▶ [Task goal]
Among the entries below, find every line that contains the string "erhält", then copy it.

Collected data

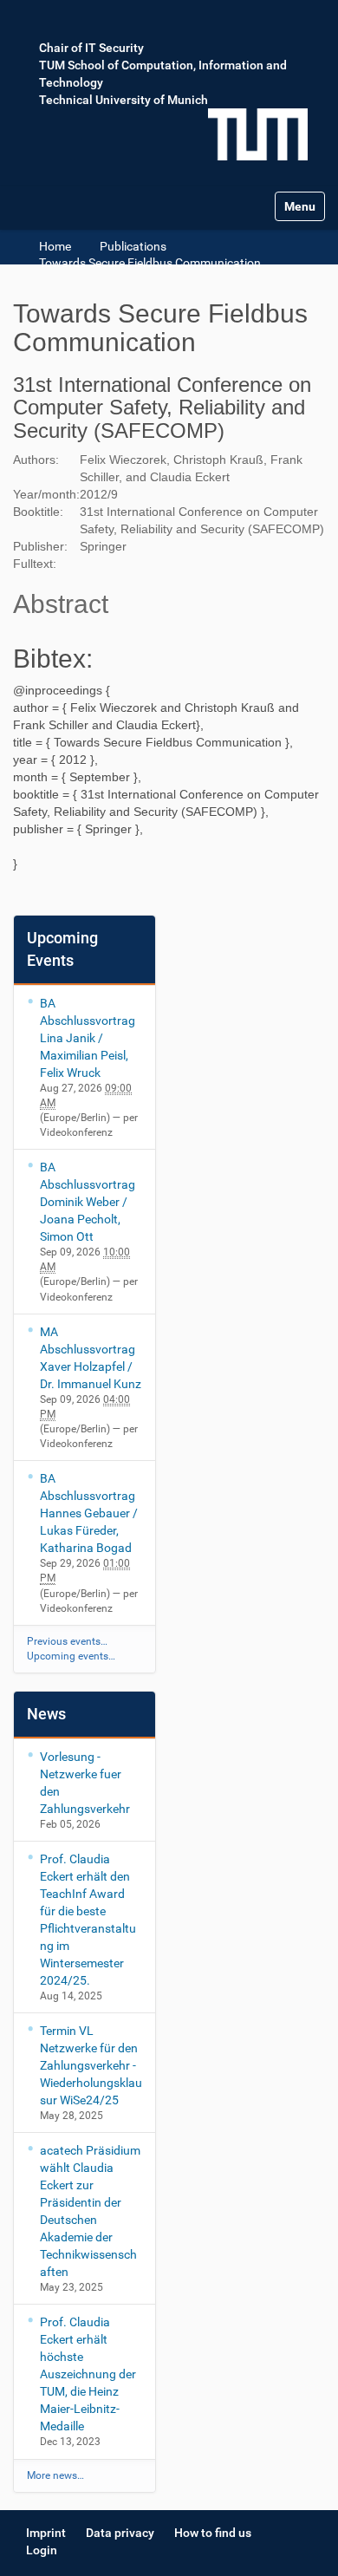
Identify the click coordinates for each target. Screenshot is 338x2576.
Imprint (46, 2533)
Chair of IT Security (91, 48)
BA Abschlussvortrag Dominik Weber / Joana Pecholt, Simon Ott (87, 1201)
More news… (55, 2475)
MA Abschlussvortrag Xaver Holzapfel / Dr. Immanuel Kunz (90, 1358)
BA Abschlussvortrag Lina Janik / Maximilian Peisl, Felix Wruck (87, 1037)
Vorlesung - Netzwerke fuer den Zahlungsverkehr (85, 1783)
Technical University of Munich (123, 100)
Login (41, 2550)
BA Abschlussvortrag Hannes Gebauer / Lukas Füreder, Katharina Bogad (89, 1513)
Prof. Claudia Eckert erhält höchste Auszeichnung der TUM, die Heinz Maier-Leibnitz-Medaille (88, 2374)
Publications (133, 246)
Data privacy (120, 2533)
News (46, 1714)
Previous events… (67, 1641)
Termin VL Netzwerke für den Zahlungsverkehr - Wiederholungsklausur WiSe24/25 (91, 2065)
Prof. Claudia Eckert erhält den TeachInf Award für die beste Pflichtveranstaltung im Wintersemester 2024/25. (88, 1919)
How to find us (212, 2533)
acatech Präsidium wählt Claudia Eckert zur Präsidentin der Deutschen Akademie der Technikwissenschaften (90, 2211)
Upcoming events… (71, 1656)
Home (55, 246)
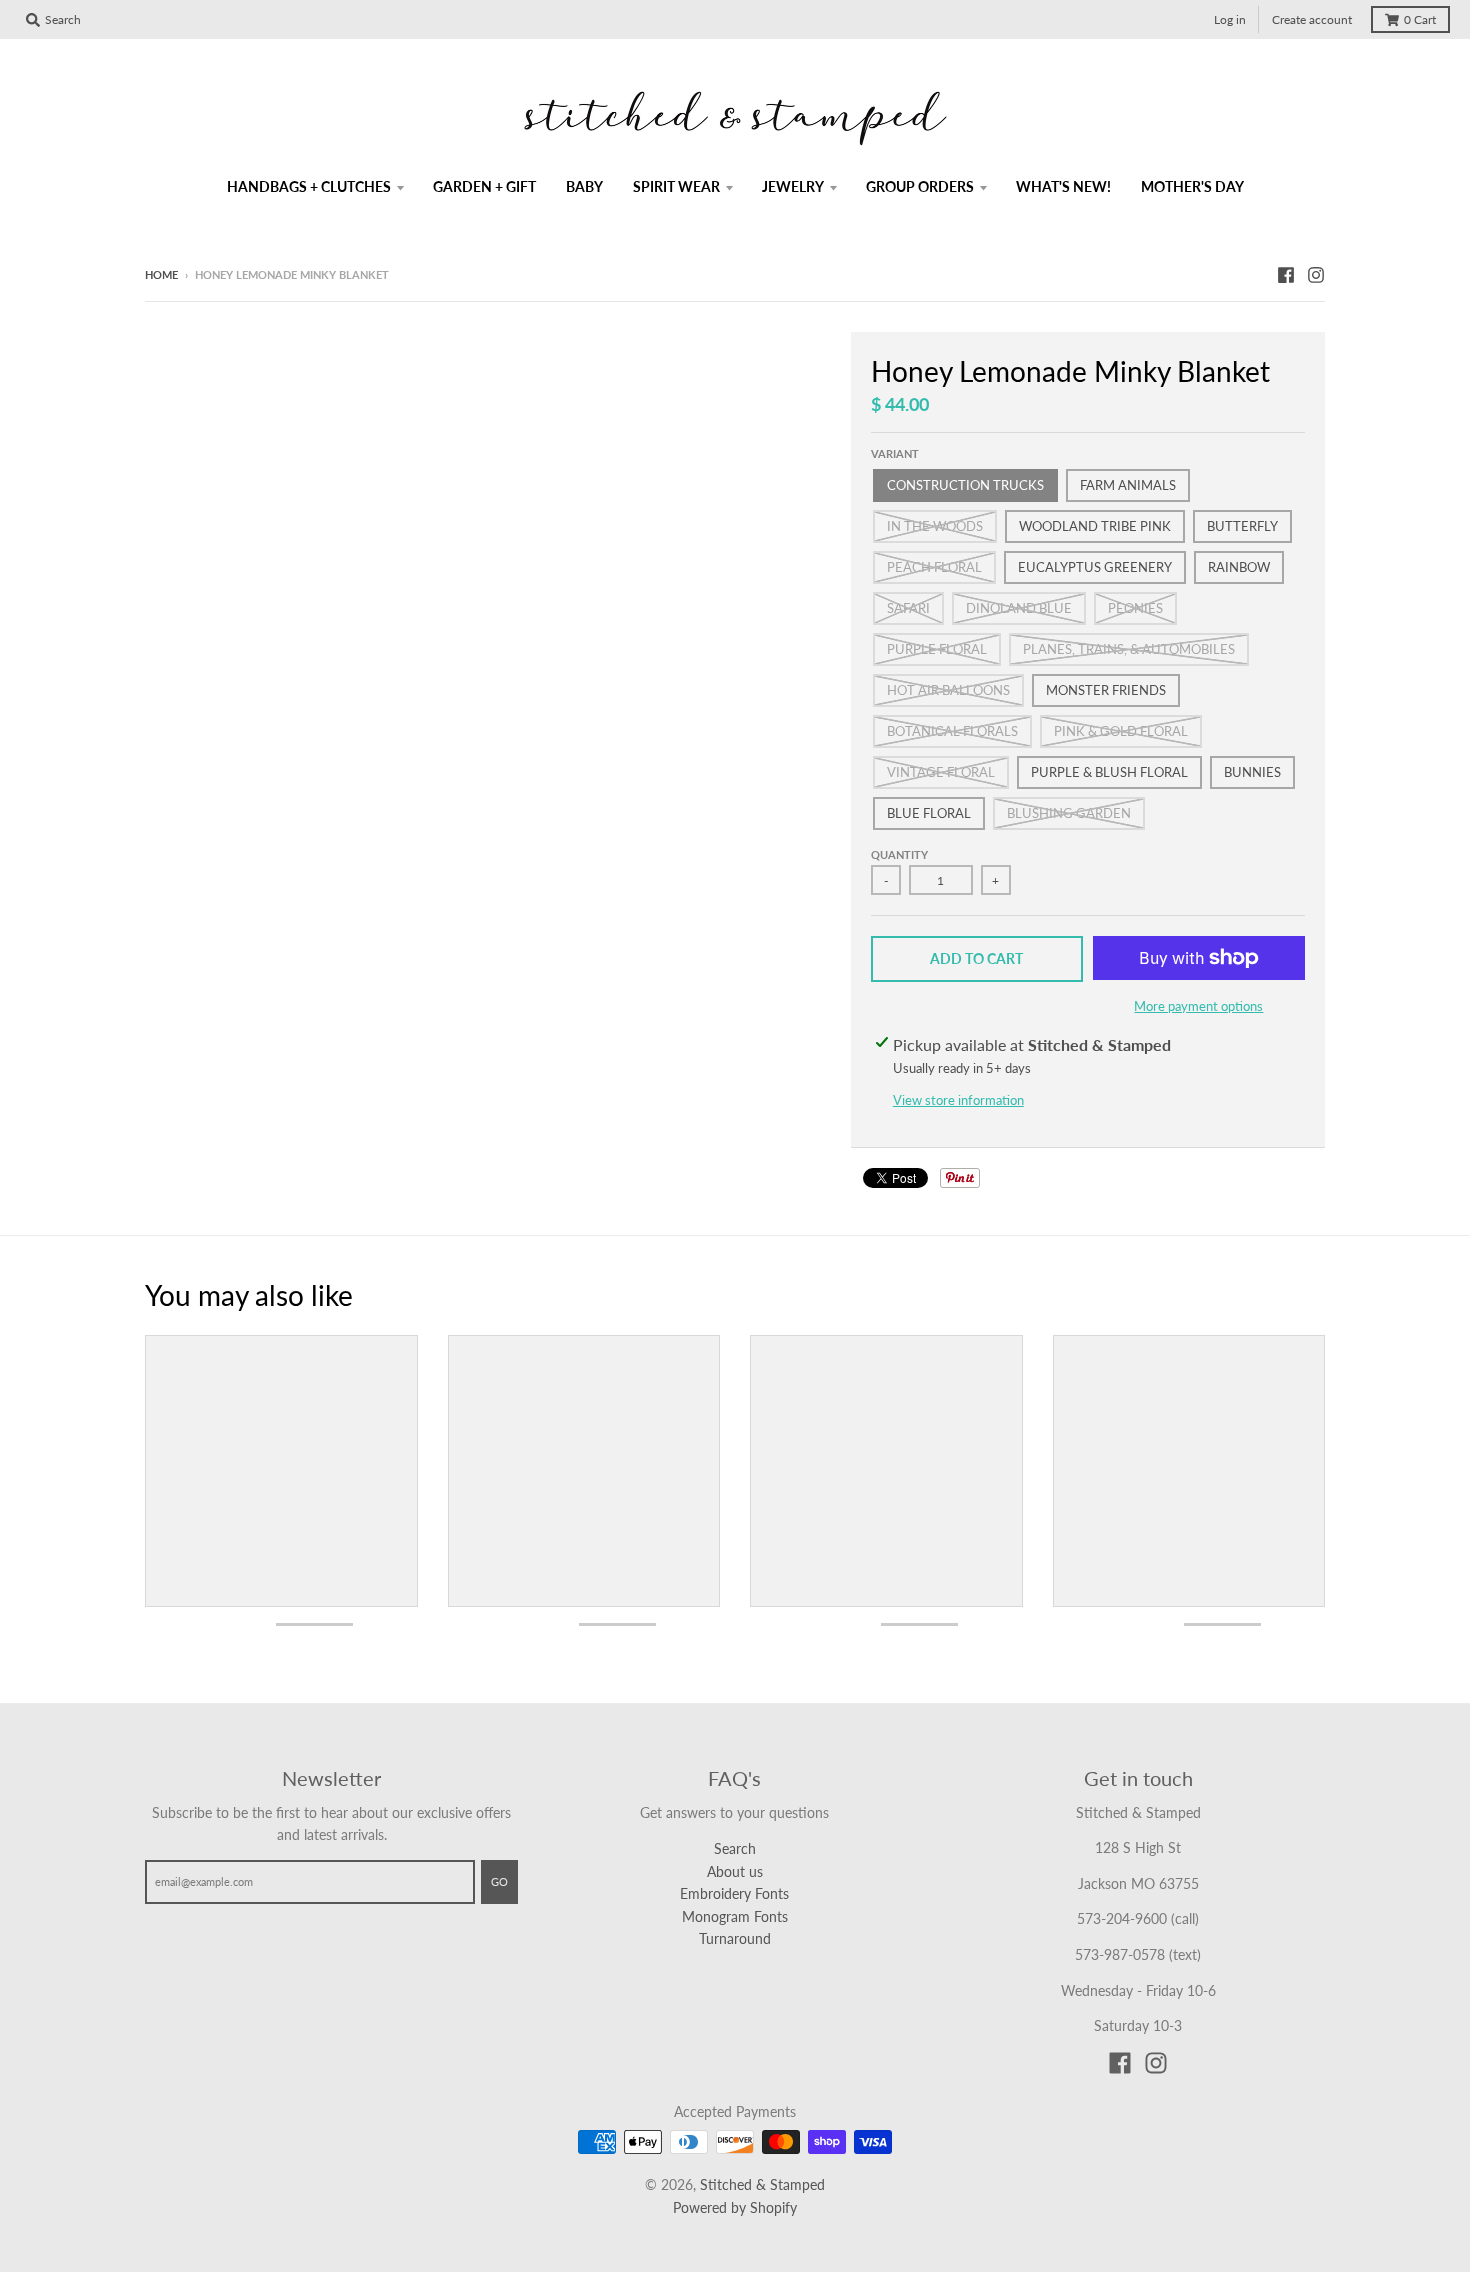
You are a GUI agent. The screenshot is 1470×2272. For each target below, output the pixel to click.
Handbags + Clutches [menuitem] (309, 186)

▶ [Reply to the task]
Prof. Claudia Eckert erhält höchste Auszeichnung der TUM, die Heinz Maier-Leibnitz-Medaille (88, 2374)
Prof. Claudia Eckert erhält den TeachInf Award für die beste Pflichtveranstaltung im Wintersemester 2024/25. (88, 1919)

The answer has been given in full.